India’s Jindal Power & Steel started producing coal at its mine in Mozambique this month, with first exports expected by January next year.
Jindal plans to produce and ship 1.3 million tonnes of coal at its mine in Mozambique, ramping up to 10 million tonnes over three to four years, with potential to double that in the future.
This means South Africa’s neighbouring countries like Mozambique and Botswana are beginning to give Africa’s biggest economy a good run for its money when it comes to attracting foreign direct investment.
Investors are beginning to go to these countries for mining projects avoiding South Africa which is plagued by labour unrest and service delivery protests.
Ventures Africa understands that Botswana is now not only focused on diamond mining alone but has diversified into coal and other serious explorations. There is a lot of mining going on there now.

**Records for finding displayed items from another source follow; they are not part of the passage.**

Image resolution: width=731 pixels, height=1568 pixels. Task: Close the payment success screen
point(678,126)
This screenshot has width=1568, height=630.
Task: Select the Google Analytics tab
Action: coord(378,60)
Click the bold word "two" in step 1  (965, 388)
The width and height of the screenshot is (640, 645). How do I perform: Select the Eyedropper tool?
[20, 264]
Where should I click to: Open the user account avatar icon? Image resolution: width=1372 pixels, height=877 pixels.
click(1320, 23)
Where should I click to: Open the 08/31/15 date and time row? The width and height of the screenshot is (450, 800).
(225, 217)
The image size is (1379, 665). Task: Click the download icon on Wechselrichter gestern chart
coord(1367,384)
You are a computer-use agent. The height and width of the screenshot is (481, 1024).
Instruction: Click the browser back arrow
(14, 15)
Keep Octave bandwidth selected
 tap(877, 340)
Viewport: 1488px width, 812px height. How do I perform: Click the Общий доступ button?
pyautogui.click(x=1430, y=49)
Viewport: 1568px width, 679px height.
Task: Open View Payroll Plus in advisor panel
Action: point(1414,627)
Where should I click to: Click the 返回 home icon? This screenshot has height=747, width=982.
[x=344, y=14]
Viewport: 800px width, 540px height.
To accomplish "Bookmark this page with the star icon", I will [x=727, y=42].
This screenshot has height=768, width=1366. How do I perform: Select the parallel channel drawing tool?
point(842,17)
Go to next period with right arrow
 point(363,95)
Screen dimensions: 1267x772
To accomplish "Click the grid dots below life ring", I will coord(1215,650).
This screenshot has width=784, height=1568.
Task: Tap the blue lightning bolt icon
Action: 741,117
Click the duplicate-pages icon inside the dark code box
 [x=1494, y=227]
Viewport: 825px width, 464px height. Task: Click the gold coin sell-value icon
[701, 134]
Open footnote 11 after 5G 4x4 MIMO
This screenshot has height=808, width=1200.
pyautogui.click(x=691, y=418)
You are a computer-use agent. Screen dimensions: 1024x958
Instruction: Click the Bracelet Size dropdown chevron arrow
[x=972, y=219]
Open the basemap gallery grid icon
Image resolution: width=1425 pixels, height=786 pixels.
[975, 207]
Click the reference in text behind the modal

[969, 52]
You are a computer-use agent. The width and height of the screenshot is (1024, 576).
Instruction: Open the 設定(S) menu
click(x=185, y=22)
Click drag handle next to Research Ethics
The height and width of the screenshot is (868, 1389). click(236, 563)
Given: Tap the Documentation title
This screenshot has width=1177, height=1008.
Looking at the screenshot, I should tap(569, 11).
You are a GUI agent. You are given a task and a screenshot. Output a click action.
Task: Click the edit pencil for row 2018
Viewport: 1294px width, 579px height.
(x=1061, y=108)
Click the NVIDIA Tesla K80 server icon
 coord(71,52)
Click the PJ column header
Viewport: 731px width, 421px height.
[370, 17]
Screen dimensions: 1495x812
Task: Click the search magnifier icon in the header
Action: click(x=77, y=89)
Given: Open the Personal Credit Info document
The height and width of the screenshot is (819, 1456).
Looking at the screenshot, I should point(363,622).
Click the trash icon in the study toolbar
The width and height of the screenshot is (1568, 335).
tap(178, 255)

Speaking at an industry conference in Maputo this week, Jindal’s country head, Manoj Gupta, said there were also plans to upgrade the line further to eventually carry up to 18 million tonnes.
Jindal started producing coal at this Mozambican mine this month, with first exports expected by January next year.
“Production has already started. We expect our first shipment in the next few months, possibly by January,” Manoj Gupta told a Coaltrans conference in Maputo. The mine will produce both coking coal and thermal coal.The company’s mine is not linked to the Sena railway line which Vale and Rio Tinto are using to transport coal to the port at Beira, so Jindal plans to use trucks over 100 km (60 miles) to link up with the Sena line, according to Reuters.
The refurbishment of the Sena line to handle 6.5 million tonnes of coal a year has been delayed, forcing Vale to curtail production and exports this year.
Mozambique is a hot new destination for coal producers. However, the poor state of its infrastructure in a country that remains dirt poor despite rapid economic growth in recent years remains an obstacle to developing the industry.